生物学でいう本来の遺伝子は、DNA(デオキシリボ核酸)の二重螺旋構造から成り、生物の形質を決定づけるなどの“遺伝情報”を司っています。その機能は、種を環境変化に適応させるために欠かせないものです。じつは企業人が遺伝子やDNAといった遺伝のメタファーを用いるようになった背景にも、この「環境変化への適応」という共通の目的意識があると考えられます。

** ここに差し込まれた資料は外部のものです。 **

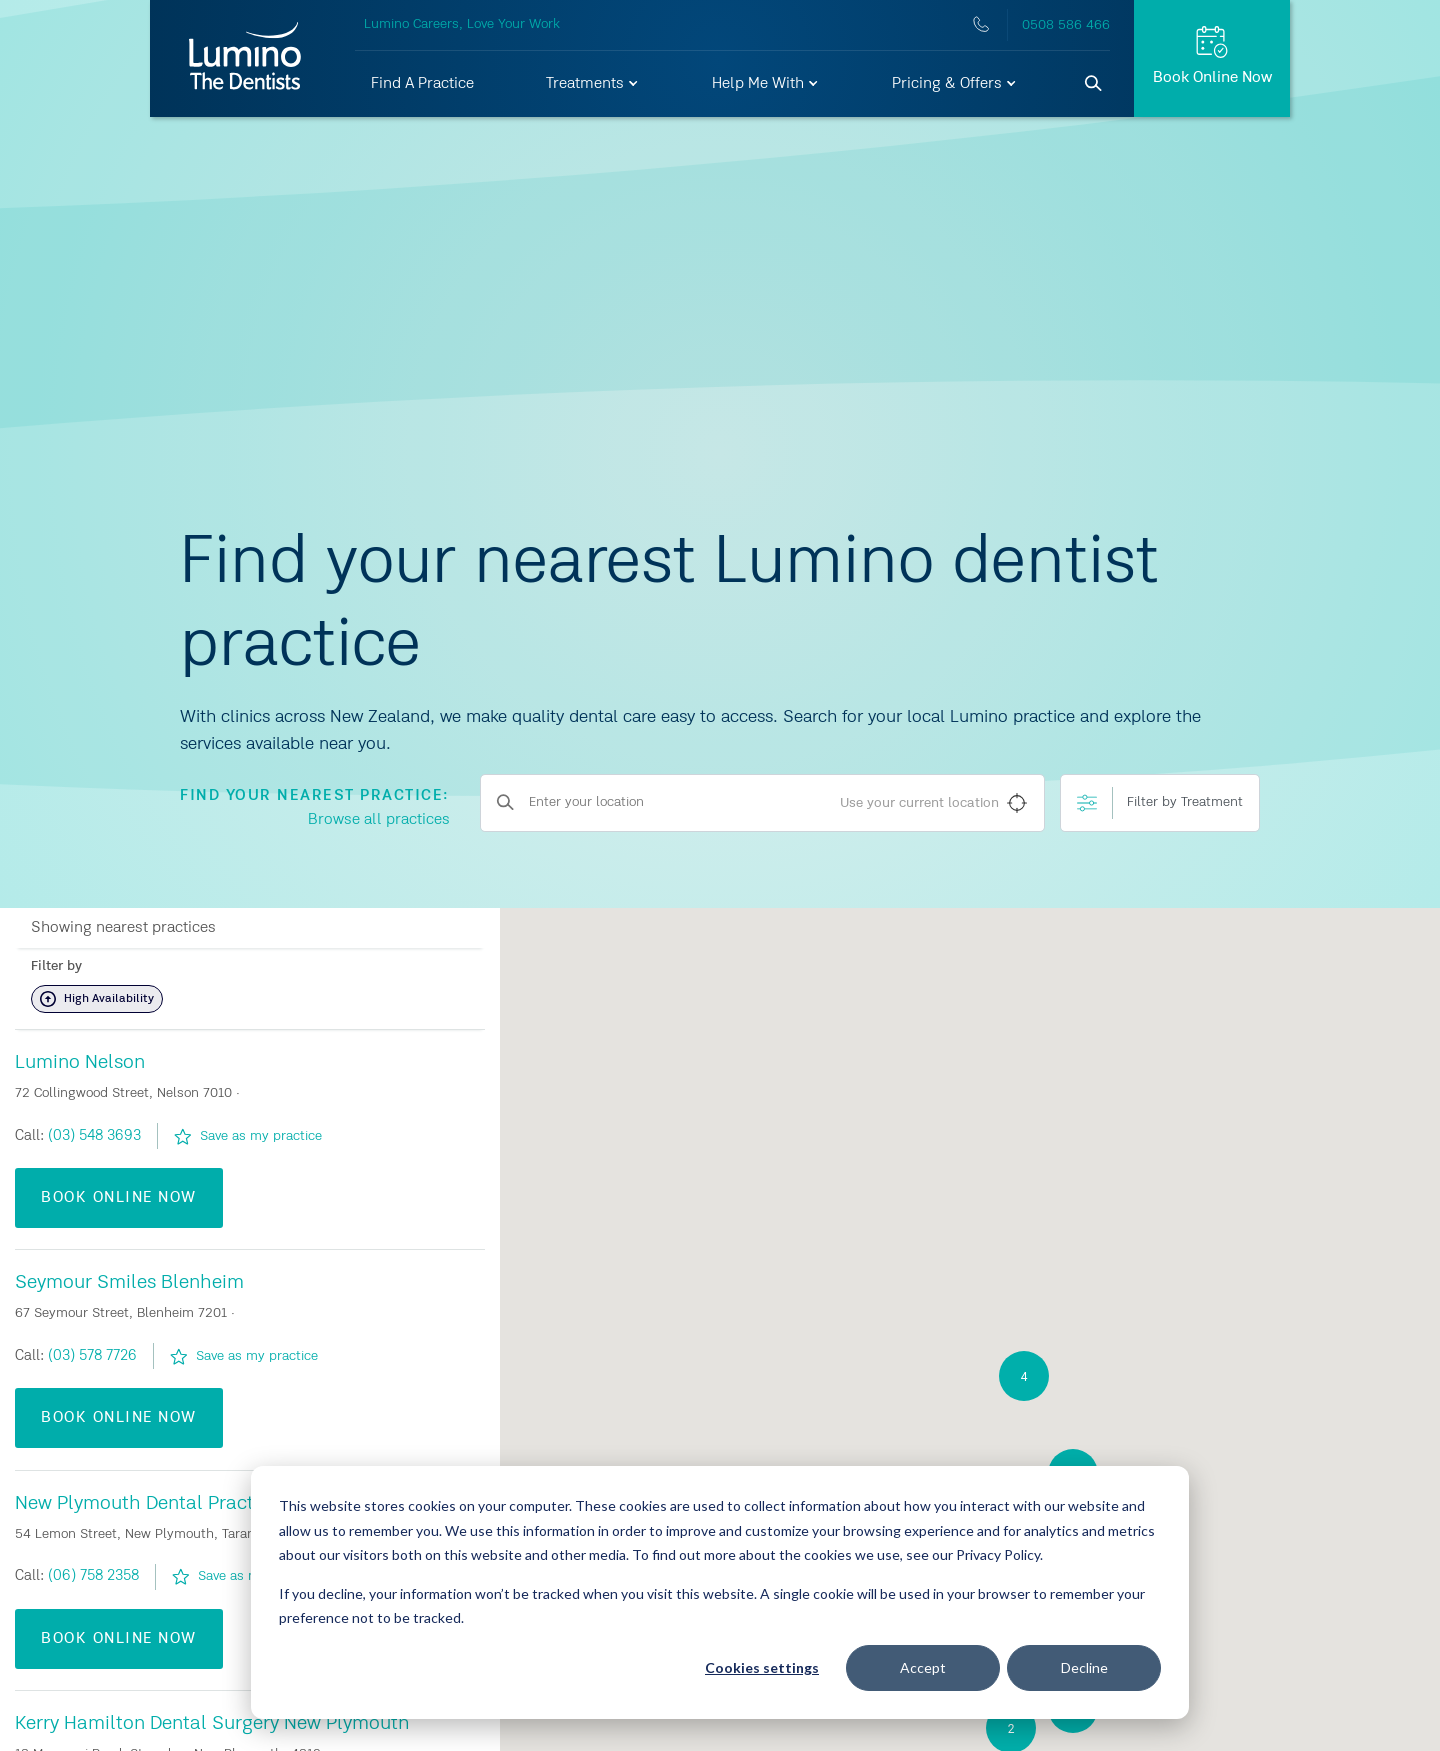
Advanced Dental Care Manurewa (158, 1062)
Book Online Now (119, 1197)
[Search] (1094, 84)
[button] (593, 84)
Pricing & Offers (955, 84)
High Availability (97, 999)
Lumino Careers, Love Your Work (462, 24)
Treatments (593, 84)
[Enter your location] (763, 803)
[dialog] (720, 1592)
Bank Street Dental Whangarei (146, 1503)
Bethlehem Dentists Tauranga (143, 1723)
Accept (923, 1667)
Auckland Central (91, 1282)
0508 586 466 (1066, 25)
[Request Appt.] (1212, 58)
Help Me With (766, 84)
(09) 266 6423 (95, 1135)
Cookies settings (762, 1667)
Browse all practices (379, 820)
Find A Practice (422, 84)
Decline (1084, 1667)
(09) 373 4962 (94, 1355)
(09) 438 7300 (94, 1575)
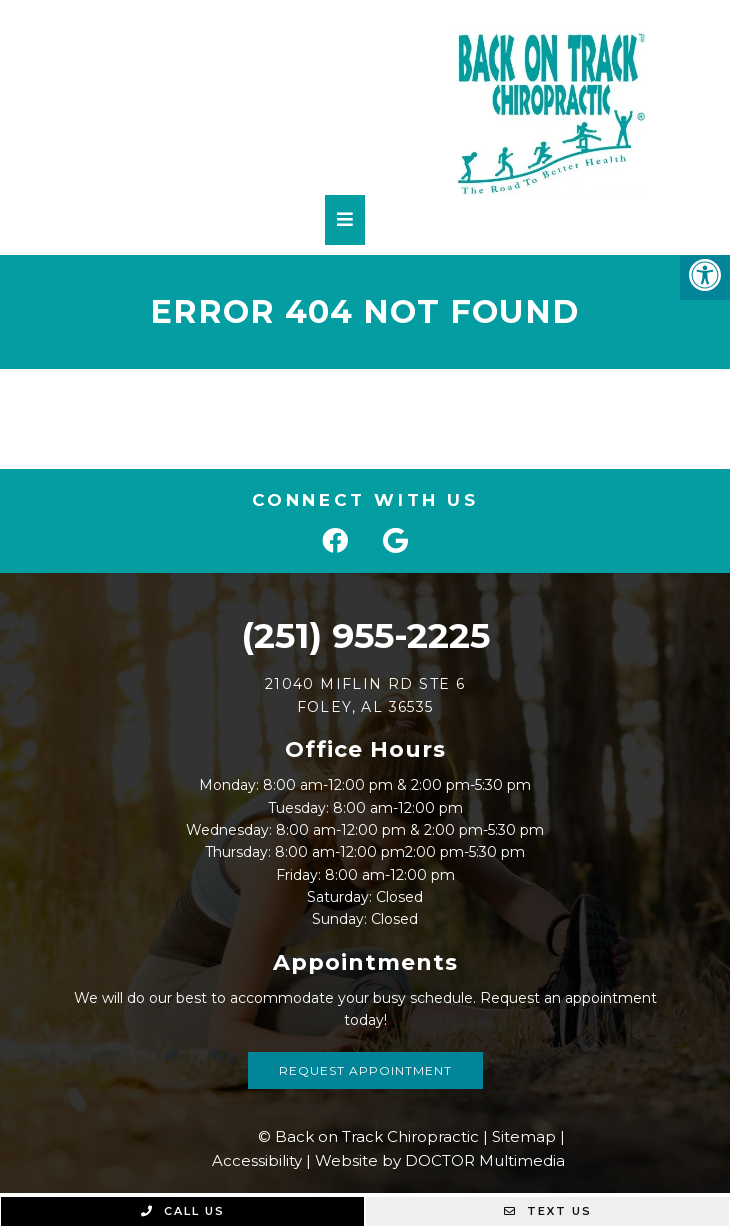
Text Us (548, 1211)
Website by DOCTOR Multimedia (440, 1160)
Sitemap (524, 1136)
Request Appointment (365, 1070)
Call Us (183, 1211)
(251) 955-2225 (365, 635)
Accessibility (257, 1160)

企業を取り巻く市場環境の変化や競争は激しさを増し、組織にとっても個人にとっても生き残ること、そのために自らを絶えず進化させていくことが切実な課題となりました。職場環境も、雇用の柔軟化や合併・買収の増加に伴って驚くほど多様化が進んでいます。そうしたなかで“わが社らしさ”を再確認したい、自社の本当の強みや真の競争力の源泉を活かして環境変化を生き抜きたい、と考える企業や企業人が現れるのは必然でしょう。企業という“生物”が何代にもわたって生存していくために、市場という環境の変化にどう適応していくか――企業遺伝子や企業DNAという表現には、そうした発想が込められているのです。

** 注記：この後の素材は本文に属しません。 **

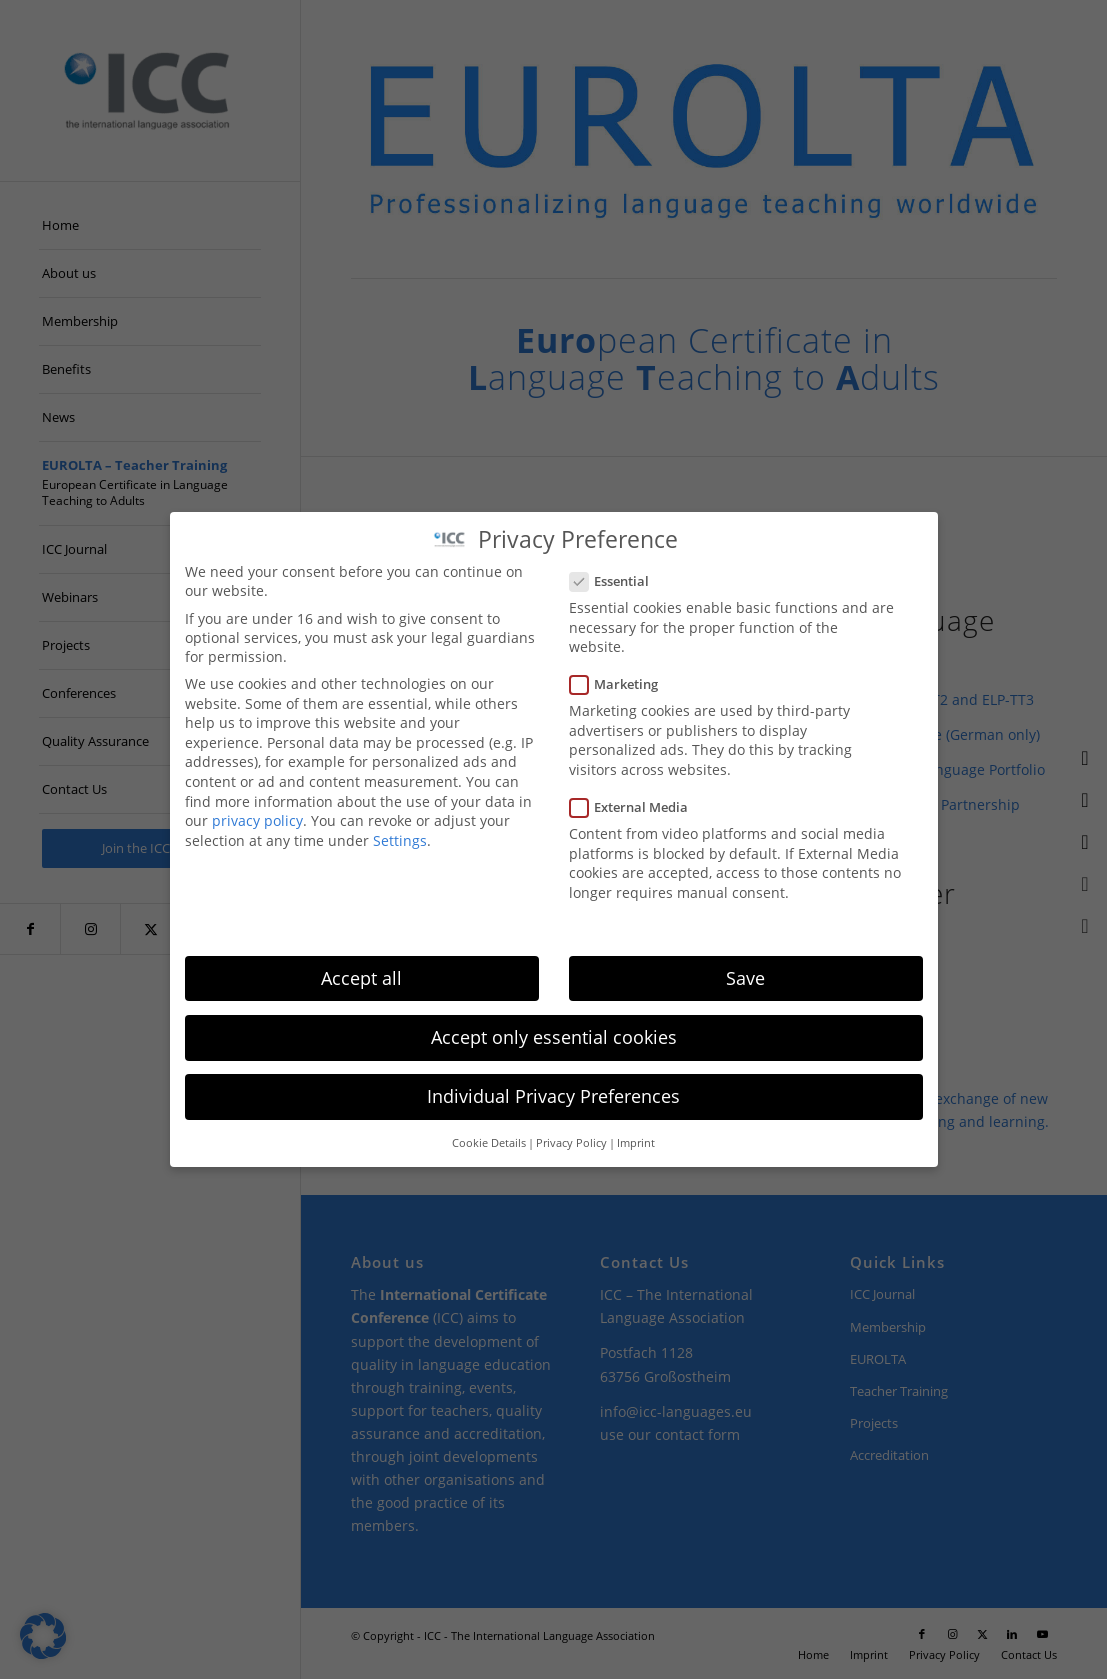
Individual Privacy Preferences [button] (553, 1096)
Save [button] (745, 978)
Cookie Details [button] (489, 1143)
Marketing (622, 684)
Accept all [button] (361, 978)
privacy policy (257, 820)
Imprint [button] (636, 1143)
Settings (400, 840)
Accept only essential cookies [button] (554, 1037)
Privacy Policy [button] (571, 1143)
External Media (637, 807)
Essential (618, 581)
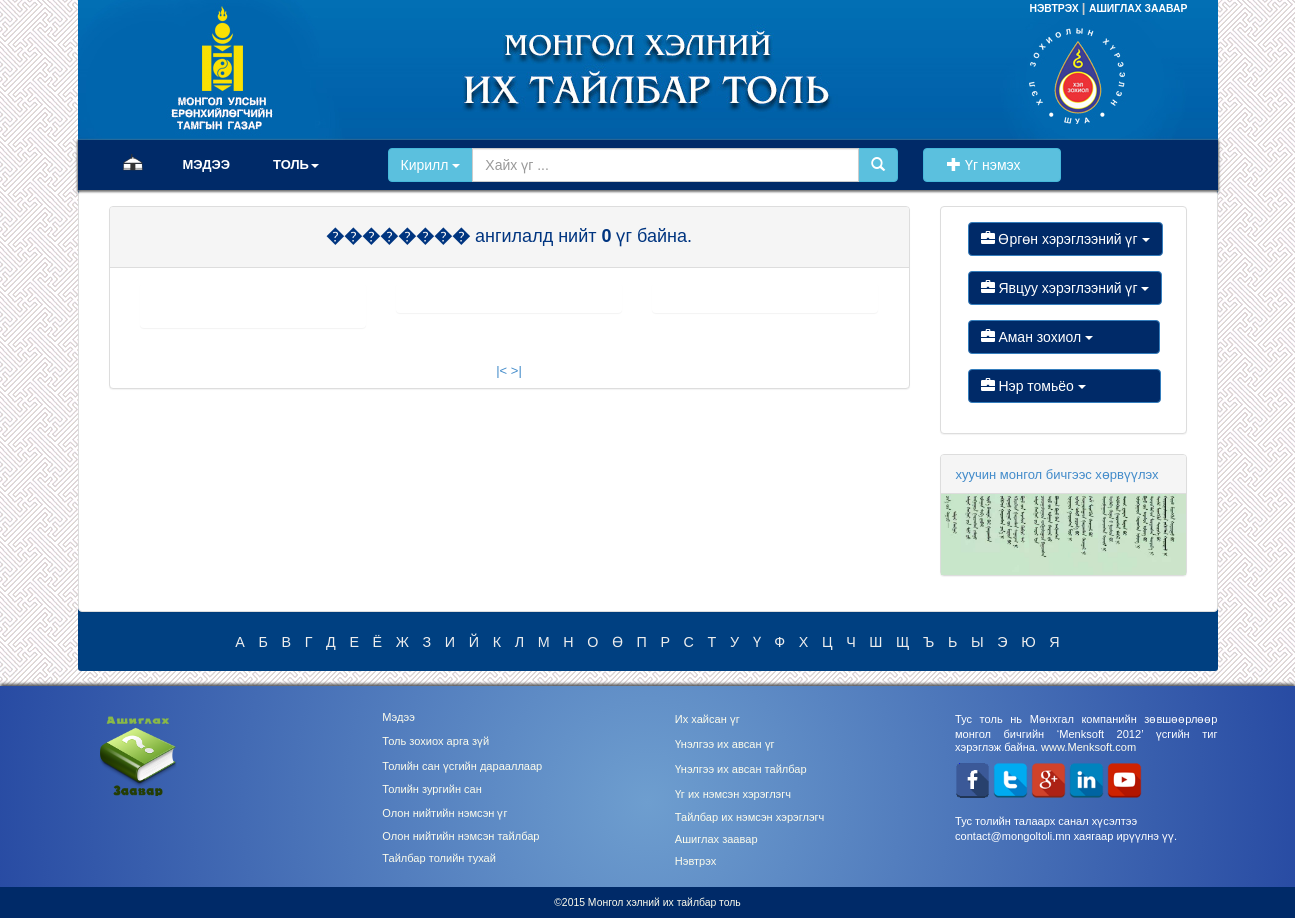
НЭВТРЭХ (1055, 8)
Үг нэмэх (992, 165)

企業遺伝子の継承が重要視されるのは、それが市場環境において持続的な競争優位性を生み出すためです。企業遺伝子がもたらす競争優位性は、他社によって容易に真似されることがありません。今日、商品・サービスの特徴や価格による競争優位は比較的短期間で失われてしまいますが、企業遺伝子は根付かせるのに長い年月と継続的な取り組みの実績を必要とするため、競合他社がそれを取り入れて、すぐさま自社の強みにしようとしてもうまくいかないのです。

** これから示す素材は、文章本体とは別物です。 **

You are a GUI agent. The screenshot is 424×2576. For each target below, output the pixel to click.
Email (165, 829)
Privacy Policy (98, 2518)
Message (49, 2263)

たとえばホンダや花王、リクルートといった企業には、創業から現在に至るまで、たゆまぬベンチャー精神がそのDNAとして脈々と受け継がれ、社是・社訓のかたちで明文化もされています。しかし言うは易しで、他社がそのキャッチフレーズだけを取り入れても、肝心のベンチャー精神は移植できません。また各社が、ベンチャー精神を継承するために施行している提案制度や評価のしくみなどをそのまま移植したとしても、活気ある創造的な組織に生まれ変われるとはかぎらないのです。長年そうした取り組みを継続し、多くの新製品や新規事業を生み出してきたという実績、その実績がもたらす社員の意欲や緊張感、より本質に迫ろうとする思考技術やコミュニケーションの習慣など――歴史と経験の中で組織が学習を積み重ねた結果として、企業遺伝子は形成されるものだからです。